E poi? Poi il silenzio. O meglio: i reality. E siamo all’atto terzo: l’età del trash. Oggi Mickey ha 72 anni, 3,8 milioni di sterline in patrimonio (giusto il necessario per una vacanza a Capri con due barboncini e un parrucchiere personale), e un contratto a sei zeri per entrare nella Casa del Grande Fratello UK, in compagnia di ex stelle cadenti, drag queen in ascesa e politici in cerca di redenzione televisiva. Per l’occasione ha sfoggiato una nuova acconciatura che definire “posticcia” è un atto di gentilezza, e si è immortalato con amici in quel di Liverpool, gridando al mondo un entusiastico “LIVERPOOL forte” su Instagram. Non proprio la calligrafia poetica di un uomo tormentato, ma tant’è. I produttori sperano che faccia scintille: che racconti aneddoti scabrosi, che perda le staffe, che si tolga la parrucca a favore di camera. Qualsiasi cosa che faccia impennare gli ascolti. Ma temono anche il peggio: che se ne vada prima del tempo, come fece con The Masked Singer, quando si auto-eliminò in una gloriosa implosione di noia.

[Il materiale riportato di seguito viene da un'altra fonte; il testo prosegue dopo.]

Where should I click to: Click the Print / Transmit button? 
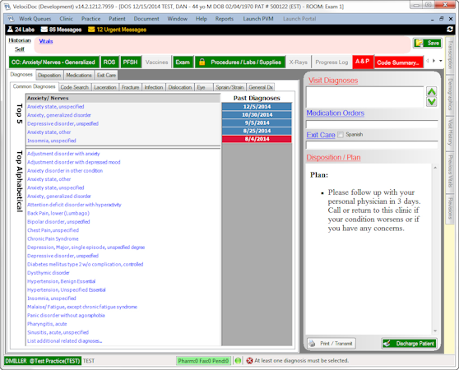point(332,344)
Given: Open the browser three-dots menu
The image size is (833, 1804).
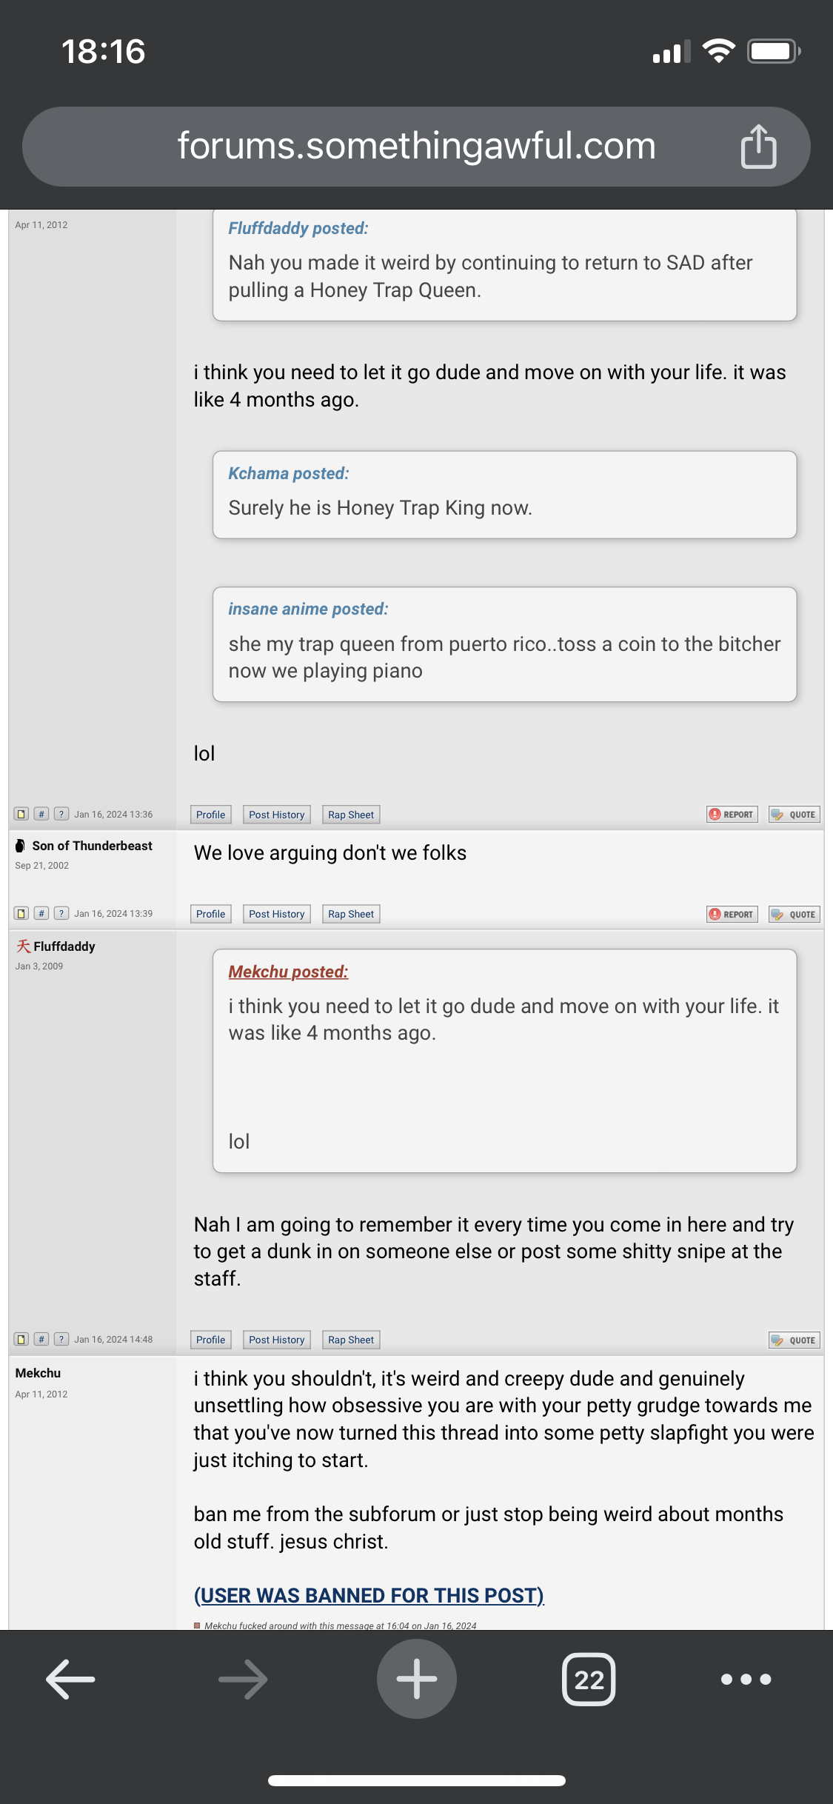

L’epilogo di questa tragedia (si fa per dire ovviamente, ché le tragedie vere sono altre) è che ad oggi, Anno Domini 2025, Mickey Rourke è una reliquia vivente. Un mix di rimpianto e resistenza, un’anima selvaggia intrappolata in un corpo che sembra uscito da un museo delle cere. Eppure, in mezzo alla malinconia, c’è qualcosa di profondamente umano nella sua parabola. Ha confessato di aver perso tutto: la casa, la moglie, i soldi, la carriera. Di aver pianto al telefono con l’ex, di essere stato mantenuto dagli amici, di aver sborsato 45.000 sterline in terapia per rimettersi in piedi. Ha detto di aver toccato il fondo. E poi, lentamente, di aver risalito la china. Forse, leviamo il forse, non tornerà mai più a essere il John Gray che ci ha fatto arrossire dietro il divano dei genitori. Forse, leviamo il forse, oggi è solo un uomo in cerca di applausi, anche se provengono da uno studio TV e non da una sala cinematografica. Ma sotto strati di botox, dentro quella parrucca improbabile, vive ancora un brandello di leggenda. E noi, ironici e nostalgici spettatori della sua caduta, non possiamo fare a meno di ricordare che 9 settimane e ½ sono bastate a scolpirlo nella memoria collettiva. Il resto, è solo reality.